Real men – they are the ones who can use lathes, fix cars, cut down trees with axes, survive in the rugged out-doors and can communicate with a stare. They can down endless pints without getting drunk and they can carry off checked shirts without looking gay.
I, meanwhile, am good with computers, read books and jabber away constantly to anyone within earshot. I cannot replace engine parts and my lifespan in an out-doors situation is entirely dependant upon what little knowledge I have from watching Ray Mears on the television.
My aunt however, is very comfortable in the out-doors, she has cut down trees with an axe and more than that she is the only woman in England licensed to net salmon… and just to rub it in some more, she’s also a coastguard.
And that is why she could probably walk into a working mens’ club without feeling a little ashamed. Here in the North we still have them, and they look a little like this:

There are still clubs with signs saying such things as ‘overalls must not be worn at the bar’.
As things progress and we move from mechanical to technical and petrol to electrical, these are the last remaining islands of real men in the UK, the dingy little sheds with awkward carpet and very cheep beer, soon they’ll be gone, and I can stop feeling like such a wimp.









I have honestly nothing to say. I just want to post a comment to prove i’m still around. Is that necessary? Probably not. Am I doing it anyway? Yes.
Oh, and by the way….I claim this strip’s comment-posting virginity! Mwahahaha.
Just as I thought, Adam, based on your definition I am not a real man. Does that make me a fake man? Or perhaps some sort of alien?

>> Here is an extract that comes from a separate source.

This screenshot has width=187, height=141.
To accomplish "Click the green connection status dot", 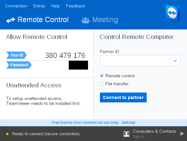I will [x=7, y=134].
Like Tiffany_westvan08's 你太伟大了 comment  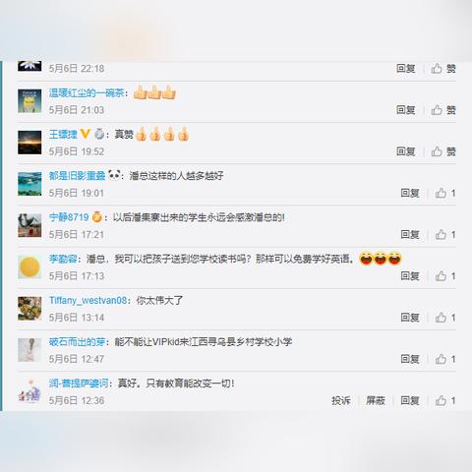tap(445, 318)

More analysis is required.
I can do all those things, including the computer stuff, except wear a checked flannel shirt and not look gay.

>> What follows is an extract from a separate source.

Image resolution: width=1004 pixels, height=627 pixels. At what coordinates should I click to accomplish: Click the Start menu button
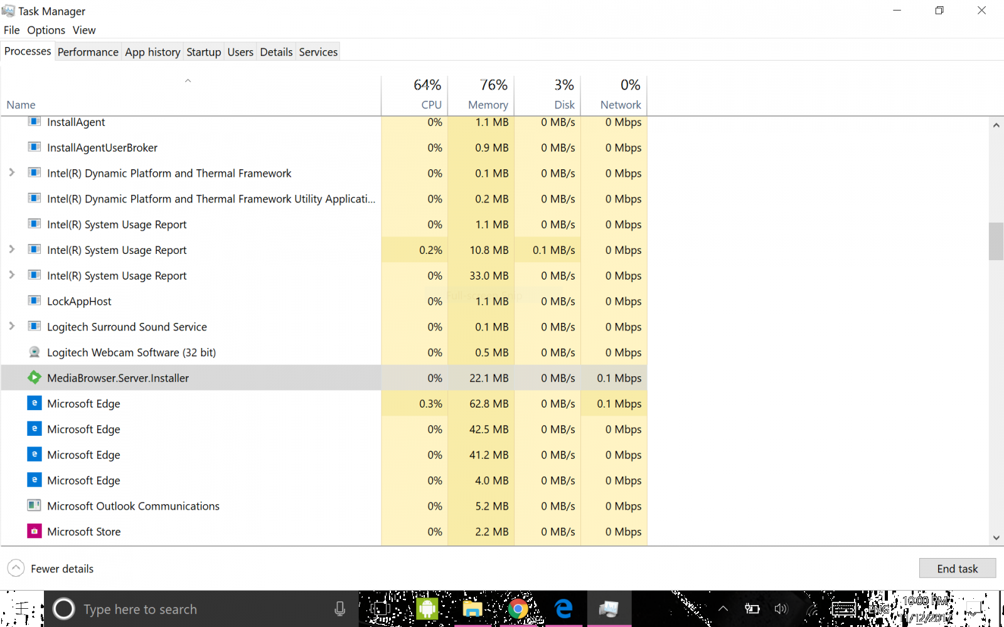[21, 608]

So now I am confused about my manly status.
The mess at the camp I just left has a sign on the door that says, “boots must not be worn”, “no dirty work clothes”, etc.
Workers clubs here are generally just union dives, where union members can go and whinge collectively about how much they hate their bosses, whilst not doing anything to make themselves bosses.
I guess a working man’s club would be like the Elk’s Club, whereas a man’s club might be something more like Babylon’s.
I guess I’m pretty manly? Darn…
I had a sudden, horrible thought. By this definition, Adam, is any man that does not comply become a metrosexual? Because you know, I don’t mind the whole wearing checked shirts and moisturising your hands, that’s all okay, but the word “metrosexual” is really hard to use in a sentence.
*Dissappears off on a random tangent* Does anyone else find the word lesbian really fun to say? I wish I knew some gay girls, partly so I could finally find a girlfriend, and mostly so I would finally have an excuse to regularly say “lesbanims”. It’s so fun. And yes, I stole that variation from Friends. I feel shame.
*Dissappears further* And does anyone else think that there should be cool names for the other sexualities as well? All we gots is “straight” for hetrosexuals, “gay” for homoesexuals, “lesbian”, of course for female homoesexuals, and “lazy gay”/”greedy hetro” for bisexuals. There are two problems with this. One, I am so not greedy. Lazy, maybe, greedy, no. And two, the rest of us want awesome names too! Surely straight people find it really boring to be stuck on the “straight” and narrow all the time?
Does anyone else understand/agree with/disagree with what I’m saying?
Please excuse me. I spelt homosexual wrong, twice, and end of the first sentence of that post is totally grammatically incorrect. I’m sorry. I do read these comments through before I post them, but I guess it’s not enough!